The last attribute is `midpoint`

, which can be relatively complicated. This attribute determines where the node is placed on the x-axis relative to its leftmost child. I’m not entirely sure why `dendrogram`

objects plot using this parameter, but the relative referencing makes things complex. Each leaf is plotted with distance 1.0 from subsequent nodes. Thus, if the children of `x`

are both leaves, the midpoint is 0.5–halfway between the leaves, since the leaves are distance 1.0 apart.

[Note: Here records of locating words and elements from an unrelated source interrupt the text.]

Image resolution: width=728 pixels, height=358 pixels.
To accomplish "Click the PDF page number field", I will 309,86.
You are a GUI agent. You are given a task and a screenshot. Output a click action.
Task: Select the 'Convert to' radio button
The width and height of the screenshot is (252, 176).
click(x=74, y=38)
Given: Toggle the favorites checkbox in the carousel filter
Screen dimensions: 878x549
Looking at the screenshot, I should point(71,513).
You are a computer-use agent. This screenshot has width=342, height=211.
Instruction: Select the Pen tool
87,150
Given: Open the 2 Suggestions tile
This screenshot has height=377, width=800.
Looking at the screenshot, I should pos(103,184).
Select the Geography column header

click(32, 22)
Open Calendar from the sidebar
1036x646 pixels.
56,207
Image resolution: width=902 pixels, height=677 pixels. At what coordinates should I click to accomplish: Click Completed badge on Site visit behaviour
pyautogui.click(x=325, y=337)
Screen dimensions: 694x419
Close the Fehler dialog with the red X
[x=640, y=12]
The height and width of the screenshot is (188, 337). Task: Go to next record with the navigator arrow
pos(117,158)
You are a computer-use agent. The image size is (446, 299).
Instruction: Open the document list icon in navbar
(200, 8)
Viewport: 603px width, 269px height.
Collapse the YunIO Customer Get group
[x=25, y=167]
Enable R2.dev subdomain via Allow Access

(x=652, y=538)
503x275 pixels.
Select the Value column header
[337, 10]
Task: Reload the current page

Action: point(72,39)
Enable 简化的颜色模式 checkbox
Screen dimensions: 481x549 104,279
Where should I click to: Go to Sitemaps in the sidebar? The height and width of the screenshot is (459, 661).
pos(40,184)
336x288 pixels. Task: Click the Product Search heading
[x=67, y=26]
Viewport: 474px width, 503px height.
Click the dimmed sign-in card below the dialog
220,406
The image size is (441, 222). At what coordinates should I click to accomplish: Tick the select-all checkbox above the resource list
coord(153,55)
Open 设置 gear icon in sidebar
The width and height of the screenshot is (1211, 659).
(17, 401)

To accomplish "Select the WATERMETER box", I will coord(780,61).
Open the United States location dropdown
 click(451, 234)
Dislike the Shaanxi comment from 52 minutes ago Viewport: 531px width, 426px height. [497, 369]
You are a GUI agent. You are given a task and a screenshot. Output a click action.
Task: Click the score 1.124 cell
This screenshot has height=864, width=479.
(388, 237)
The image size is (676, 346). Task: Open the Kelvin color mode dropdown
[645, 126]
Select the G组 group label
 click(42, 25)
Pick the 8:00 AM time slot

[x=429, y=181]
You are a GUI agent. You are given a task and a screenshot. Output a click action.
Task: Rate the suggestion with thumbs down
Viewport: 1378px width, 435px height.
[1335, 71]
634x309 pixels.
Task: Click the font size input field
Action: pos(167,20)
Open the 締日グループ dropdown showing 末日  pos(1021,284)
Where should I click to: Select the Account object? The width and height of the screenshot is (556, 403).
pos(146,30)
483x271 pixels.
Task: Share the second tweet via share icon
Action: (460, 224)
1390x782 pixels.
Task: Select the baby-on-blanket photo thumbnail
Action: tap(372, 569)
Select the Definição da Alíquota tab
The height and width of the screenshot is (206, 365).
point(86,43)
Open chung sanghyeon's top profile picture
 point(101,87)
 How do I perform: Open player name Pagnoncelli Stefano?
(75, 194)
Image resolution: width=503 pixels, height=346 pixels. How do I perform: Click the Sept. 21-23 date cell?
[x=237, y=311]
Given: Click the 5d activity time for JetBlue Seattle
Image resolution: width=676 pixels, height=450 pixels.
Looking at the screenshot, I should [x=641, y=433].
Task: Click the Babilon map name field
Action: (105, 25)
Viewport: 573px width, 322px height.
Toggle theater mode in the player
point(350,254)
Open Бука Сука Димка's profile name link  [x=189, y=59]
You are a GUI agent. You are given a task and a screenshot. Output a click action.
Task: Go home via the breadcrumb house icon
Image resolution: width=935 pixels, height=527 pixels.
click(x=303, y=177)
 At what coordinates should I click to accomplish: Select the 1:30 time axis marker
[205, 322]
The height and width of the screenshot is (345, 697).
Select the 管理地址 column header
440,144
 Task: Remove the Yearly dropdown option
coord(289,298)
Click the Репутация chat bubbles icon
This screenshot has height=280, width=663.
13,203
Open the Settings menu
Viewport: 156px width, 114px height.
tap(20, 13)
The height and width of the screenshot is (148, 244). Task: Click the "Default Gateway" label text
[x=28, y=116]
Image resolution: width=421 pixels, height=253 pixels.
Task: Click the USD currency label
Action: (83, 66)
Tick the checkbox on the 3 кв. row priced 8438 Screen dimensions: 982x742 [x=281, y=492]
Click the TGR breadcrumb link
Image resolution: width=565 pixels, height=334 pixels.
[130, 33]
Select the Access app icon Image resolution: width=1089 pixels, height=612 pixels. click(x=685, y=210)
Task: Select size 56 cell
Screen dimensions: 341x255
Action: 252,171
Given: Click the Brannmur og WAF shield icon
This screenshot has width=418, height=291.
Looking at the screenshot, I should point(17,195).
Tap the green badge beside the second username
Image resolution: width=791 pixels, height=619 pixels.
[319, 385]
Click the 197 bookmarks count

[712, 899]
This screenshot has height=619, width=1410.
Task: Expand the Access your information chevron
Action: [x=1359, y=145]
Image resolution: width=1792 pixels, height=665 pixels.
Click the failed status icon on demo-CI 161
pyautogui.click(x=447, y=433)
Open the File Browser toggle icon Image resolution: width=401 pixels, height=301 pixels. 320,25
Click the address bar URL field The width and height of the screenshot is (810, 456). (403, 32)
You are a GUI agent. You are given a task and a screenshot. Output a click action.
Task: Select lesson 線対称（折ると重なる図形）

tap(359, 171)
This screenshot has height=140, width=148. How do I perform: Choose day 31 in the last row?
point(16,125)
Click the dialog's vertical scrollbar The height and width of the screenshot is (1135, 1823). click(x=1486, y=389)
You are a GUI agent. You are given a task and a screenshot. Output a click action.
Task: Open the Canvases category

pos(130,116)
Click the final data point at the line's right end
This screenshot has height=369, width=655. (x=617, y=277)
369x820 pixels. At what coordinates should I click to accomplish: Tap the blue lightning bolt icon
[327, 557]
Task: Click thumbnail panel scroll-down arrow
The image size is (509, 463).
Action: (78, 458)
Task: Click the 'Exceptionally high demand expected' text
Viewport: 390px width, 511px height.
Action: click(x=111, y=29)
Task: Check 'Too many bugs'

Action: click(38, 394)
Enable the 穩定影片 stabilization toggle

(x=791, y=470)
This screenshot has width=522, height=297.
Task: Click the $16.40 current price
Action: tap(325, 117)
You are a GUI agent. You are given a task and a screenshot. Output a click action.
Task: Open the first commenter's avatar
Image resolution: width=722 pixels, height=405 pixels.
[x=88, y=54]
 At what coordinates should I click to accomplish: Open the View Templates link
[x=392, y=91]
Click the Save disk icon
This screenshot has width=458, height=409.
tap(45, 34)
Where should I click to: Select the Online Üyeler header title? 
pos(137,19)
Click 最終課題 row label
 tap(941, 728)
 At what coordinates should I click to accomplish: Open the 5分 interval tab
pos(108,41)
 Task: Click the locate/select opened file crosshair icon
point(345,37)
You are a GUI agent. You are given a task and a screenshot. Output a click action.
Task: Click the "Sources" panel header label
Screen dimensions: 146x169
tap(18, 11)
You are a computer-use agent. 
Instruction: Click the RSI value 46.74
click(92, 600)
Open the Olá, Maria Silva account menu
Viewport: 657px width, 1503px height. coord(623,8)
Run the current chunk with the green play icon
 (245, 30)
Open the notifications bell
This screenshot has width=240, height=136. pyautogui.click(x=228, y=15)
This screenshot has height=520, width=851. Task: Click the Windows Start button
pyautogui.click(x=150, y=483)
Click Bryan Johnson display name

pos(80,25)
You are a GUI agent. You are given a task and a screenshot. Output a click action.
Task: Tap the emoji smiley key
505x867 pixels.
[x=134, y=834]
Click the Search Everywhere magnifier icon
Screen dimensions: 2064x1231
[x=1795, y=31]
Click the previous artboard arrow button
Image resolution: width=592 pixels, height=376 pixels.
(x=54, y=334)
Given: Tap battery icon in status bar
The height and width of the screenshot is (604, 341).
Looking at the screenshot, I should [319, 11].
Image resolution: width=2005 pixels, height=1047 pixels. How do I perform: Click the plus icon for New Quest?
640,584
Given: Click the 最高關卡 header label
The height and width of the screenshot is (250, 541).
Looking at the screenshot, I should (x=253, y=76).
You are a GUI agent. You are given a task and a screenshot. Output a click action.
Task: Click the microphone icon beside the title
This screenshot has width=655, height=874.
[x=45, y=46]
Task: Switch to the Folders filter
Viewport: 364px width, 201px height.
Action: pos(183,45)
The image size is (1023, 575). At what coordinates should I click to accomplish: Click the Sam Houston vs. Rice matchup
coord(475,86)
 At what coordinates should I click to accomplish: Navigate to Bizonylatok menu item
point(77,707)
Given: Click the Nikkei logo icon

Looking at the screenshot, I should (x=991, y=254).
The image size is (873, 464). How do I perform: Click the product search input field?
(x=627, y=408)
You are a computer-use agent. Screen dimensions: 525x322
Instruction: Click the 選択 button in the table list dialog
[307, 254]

The other cases are more complicated, but I’ll include the code below and leave the reasoning as an exercise for the reader.

```
f <- function(node_indices, node_data){
## ... everything from before
## here's what we were missing:
midpoint <- \(x) attr(x, 'midpoint')
height <- \(x) attr(x, 'height')
root <- dendrapply(root, \(x){
if(!is.leaf(x)){
## internal nodes
attr(x, 'members') <- length(unlist(x))
attr(x, 'height') <- max(height(x[[1]]), height(x[[2]])) + 1L
## midpoint calculation
mp <- 0
child_is_leaf <- c(is.leaf(x[[1]]), is.leaf(x[[2]]))
if(child_is_leaf[1] && child_is_leaf[2]){
## both children leaves
mp <- 0.5
} else if(child_is_leaf[1]){
## only left child a leaf
mp <- ((midpoint(x[[2]]) + 1L) / 2)
} else if(child_is_leaf[2]){
## only right child is a leaf
mp <- ((midpoint(x[[1]]) + 1L) / 2) + midpoint(x[[1]])
} else {
## both children non-leaves
mp <- (attr(x[[1]], 'members') + midpoint(x[[1]]) + midpoint(x[[2]])) / 2
}
attr(x, 'midpoint') <- mp
} else {
## leaves
attr(x, 'members') <- 1L
}
x
}, how='post.order')
root
}
```

## Conclusion

This doesn’t put together the entire function–if you’re interested in the complete thing, you can check out the source code on GitHub. Thanks for reading!